Both companies are making money faster than you can drag a hand over a fist – somewhat contradicting gainsayers who have been predicting another tech crash since the last one ended. But can it last?
Facebook: revenue in its latest quarter: $9.3 billion, up 44 per cent per cent on a year ago. Alphabet: revenue in the latest quarter: $26.01 billion, up 21 per cent from a year ago.
Facebook net income in its latest quarter $3.9 billion, up 71 per cent. Alphabet net income $3.524 billion, less than a year ago
So, there you have it, Facebook is making more money than Alphabet.
Except, that is, Alphabet was fined $2.74 billion by the EU. Remove that from the equation and Alphabet made $6.26 billion, representing impressive growth on last year.
Should we look beyond the fine? No doubt Alphabet will face more fines in the future, but frankly Facebook’s time will come – it will surely fall under the regulator’s microscope soon enough.
What we can say is that underlying profits at Alphabet are still almost double those at Facebook, but the growth rate at Facebook is much faster.
Looking at the traditional parts of the two businesses, it does seem that the winds are blowing in Facebook’s sails. In the age of apps, search may not have quite the appeal it used to have. Facebook is trying to expand into developing markets – with vast untapped potential. Looking at user numbers, Facebook may have the greater growth potential.
The big limit to Facebook’s growth lies with the number of ads. It has chosen to put a limit on the quantity of ads it will run per user. It may be a self-imposed barrier, but it is a sensible one – too many ads can put users off – a lesson many web site publishers need to learn fast.

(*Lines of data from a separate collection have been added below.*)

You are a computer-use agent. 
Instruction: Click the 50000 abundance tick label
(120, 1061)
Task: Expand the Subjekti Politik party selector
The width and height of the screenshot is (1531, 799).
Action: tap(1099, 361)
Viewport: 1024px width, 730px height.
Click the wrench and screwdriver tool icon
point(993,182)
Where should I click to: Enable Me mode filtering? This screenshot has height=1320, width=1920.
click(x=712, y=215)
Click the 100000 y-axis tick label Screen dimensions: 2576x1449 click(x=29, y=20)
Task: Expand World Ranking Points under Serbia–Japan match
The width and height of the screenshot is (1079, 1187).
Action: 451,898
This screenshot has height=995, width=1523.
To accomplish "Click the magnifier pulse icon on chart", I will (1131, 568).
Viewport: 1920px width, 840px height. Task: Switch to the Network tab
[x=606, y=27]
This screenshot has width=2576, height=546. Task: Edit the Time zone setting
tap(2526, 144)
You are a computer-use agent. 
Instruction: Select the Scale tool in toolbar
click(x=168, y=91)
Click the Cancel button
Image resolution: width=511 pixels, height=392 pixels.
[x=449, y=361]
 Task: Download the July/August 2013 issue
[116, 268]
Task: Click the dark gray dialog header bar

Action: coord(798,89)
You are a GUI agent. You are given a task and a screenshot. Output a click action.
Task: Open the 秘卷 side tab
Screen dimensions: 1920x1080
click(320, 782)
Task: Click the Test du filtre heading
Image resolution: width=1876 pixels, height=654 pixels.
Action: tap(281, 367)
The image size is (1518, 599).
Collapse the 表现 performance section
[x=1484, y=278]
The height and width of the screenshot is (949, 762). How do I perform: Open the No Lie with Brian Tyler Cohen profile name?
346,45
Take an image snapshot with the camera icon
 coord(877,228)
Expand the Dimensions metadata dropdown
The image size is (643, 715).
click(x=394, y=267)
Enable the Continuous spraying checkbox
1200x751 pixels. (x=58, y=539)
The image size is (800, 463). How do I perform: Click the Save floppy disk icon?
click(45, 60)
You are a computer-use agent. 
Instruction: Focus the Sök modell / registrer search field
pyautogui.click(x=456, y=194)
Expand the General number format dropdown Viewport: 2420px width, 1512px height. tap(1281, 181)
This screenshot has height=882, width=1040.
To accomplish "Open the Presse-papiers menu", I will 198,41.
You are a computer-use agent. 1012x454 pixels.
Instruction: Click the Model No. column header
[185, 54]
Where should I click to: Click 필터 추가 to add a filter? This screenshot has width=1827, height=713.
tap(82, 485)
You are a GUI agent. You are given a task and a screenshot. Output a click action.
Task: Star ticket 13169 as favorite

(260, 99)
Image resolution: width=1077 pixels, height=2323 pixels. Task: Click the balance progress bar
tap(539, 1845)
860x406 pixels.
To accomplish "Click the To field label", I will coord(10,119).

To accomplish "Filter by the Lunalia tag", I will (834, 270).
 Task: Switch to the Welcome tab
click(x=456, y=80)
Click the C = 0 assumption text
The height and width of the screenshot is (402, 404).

Facebook’s growth in the medium term may come from monetising WhatsApp and Instagram. Whether it really can get away with running ads on these services to any significant degree is not yet proven. It is working on technology such at an AI engine that will be able to work out what people are talking about, and feed relevant ads. If it can pull off this trick, the potential ad revenue will be very significant indeed.
In the longer term, virtual reality may prove even more important. Maybe sales of Oculus Rift have been a little disappointing to date, but this remains work in progress. The potential is enormous, but not proven.
As for Alphabet, looking beyond its ads, it now has 1.5 billion users a month active on YouTube. Revenue from other areas, such as the cloud and the hardware business rose to $3.09 billion, from $2.17 billion a year ago. Other bets, for example: Waymo, Nest, and Verily, saw revenue of $248 million and lost $772 million.
But is it sustainable?
Shares in Alphabet have risen three-fold in the last five years, by about a third in the last 12 months, and almost 20-fold since the 2004 IPO. Market cap is $642 billion.
Shares in Facebook are up 4-fold since the IPO in May 2012. They increased by about a third in the last 12 months, and market cap is $477 billion
Those who have been looking at this sort of thing since the last century may say they have got déjà vu. Back in the late 1990s, shares in tech – or as they were called back then: dotcoms – surged, and surged some more. Then in the year 2000 they crashed, fortunes were lost.
But is it really like that again?
The difference this time around is that big profits lie behind the rising share prices. Look at the money Facebook and Alphabet are making, look at the growth in their profits, and frankly, their respective valuations do not look so excessive. Take Facebook, when it was floated, it was valued at $104 billion. Many people baulked at that price. But look at quarterly profits today and we can say, with the benefit of hindsight, that the IPO valuation was modest.
Google was floated in 2004, with a value of $23billion. Back then, the wounds from the dotcom crash were still sore, many thought that the valuation was insane. It is now close to making more money than that in a year.
This is one of the snags with human nature; we overreact. We overreact on the upside during the good times and on the downside during the bad times. That is why we get economic cycles, that is why we get stock market booms and busts.
The biggest threat to Alphabet and Facebook probably lies with some future technology that few people have even heard of today – but frankly, given the willingness at both companies to experiment and invest in new technologies, there is a good chance that either one of the two, or both, will be behind these new disruptive technologies, anyway.
All we can say for sure, is that the prophecies of doom from five-years back have been proven wrong. We will have no way of knowing whether the current crop of cynics will be proven wrong for many years, and it is often a mistake to extrapolate past trends into the future. Even so, the record to date would suggest there is no bubble here.